───── Source data ─────

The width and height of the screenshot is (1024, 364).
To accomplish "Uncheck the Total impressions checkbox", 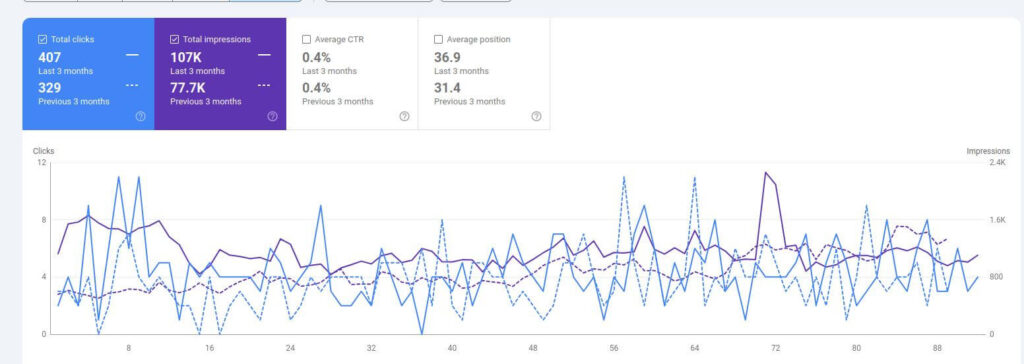I will pyautogui.click(x=174, y=39).
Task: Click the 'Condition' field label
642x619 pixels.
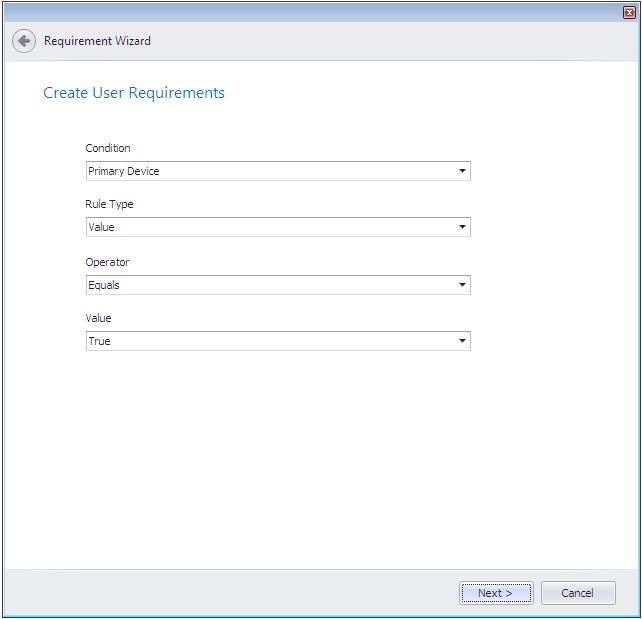Action: click(x=108, y=148)
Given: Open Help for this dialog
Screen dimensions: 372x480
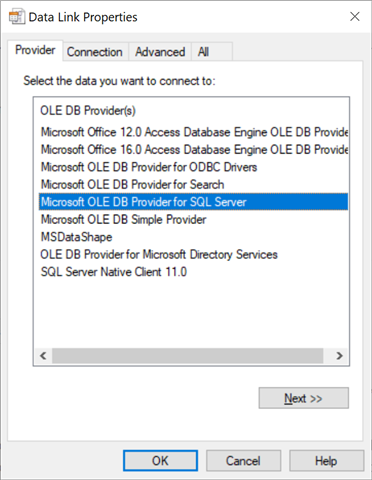Looking at the screenshot, I should pyautogui.click(x=326, y=461).
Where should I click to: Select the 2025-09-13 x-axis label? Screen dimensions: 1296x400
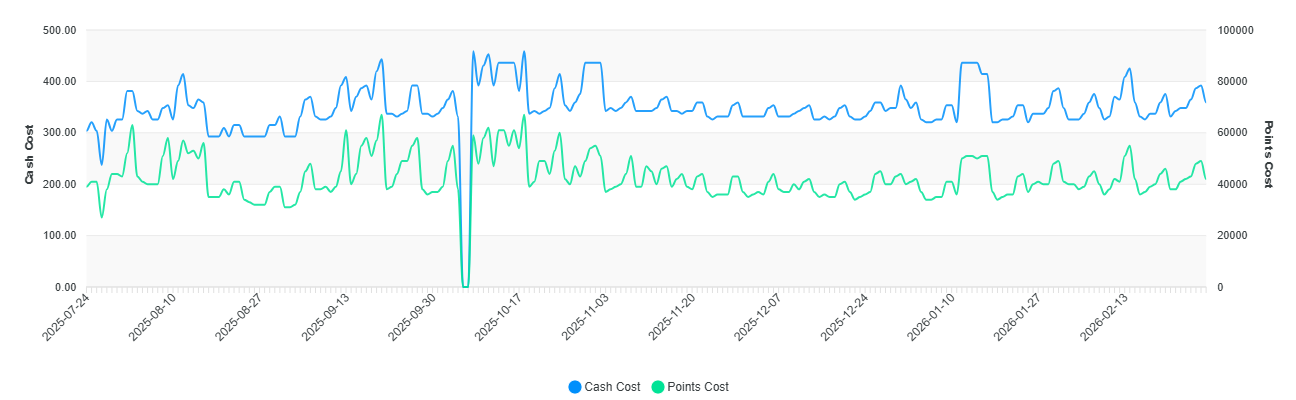click(326, 316)

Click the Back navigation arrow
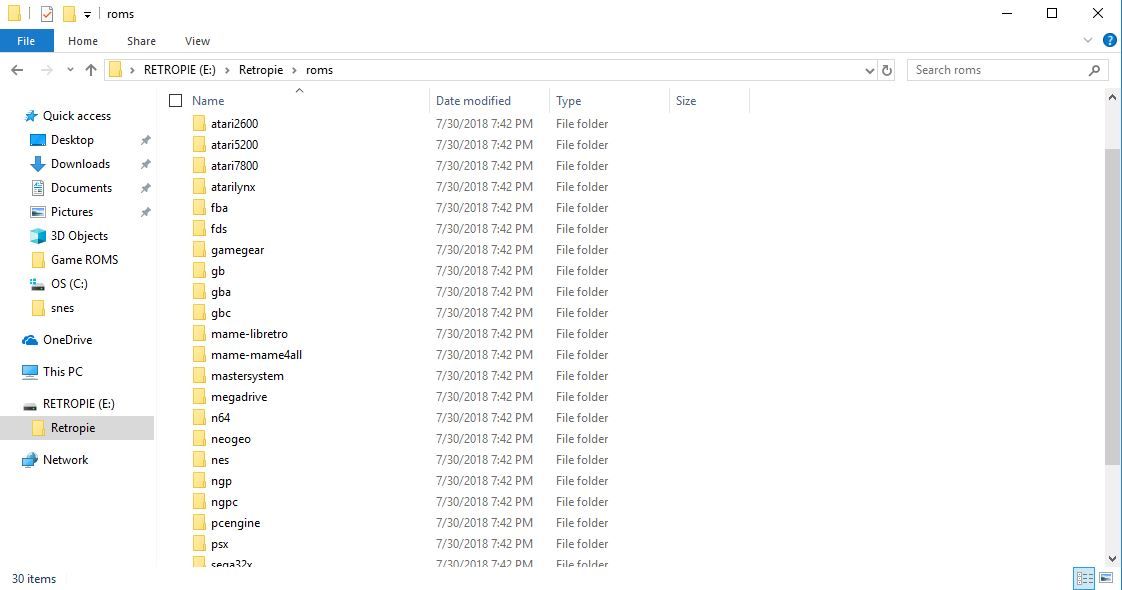click(17, 70)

─────

Make an exact copy of the lines above, starting at the line that contains "Given: Open Help for this dialog" and running through the final line of the entries. Omit the pictures.

◆ **Task output**
Given: Open Help for this dialog
Screen dimensions: 372x480
Looking at the screenshot, I should pyautogui.click(x=326, y=461).
Where should I click to: Select the 2025-09-13 x-axis label? Screen dimensions: 1296x400
click(326, 316)

Click the Back navigation arrow
click(17, 70)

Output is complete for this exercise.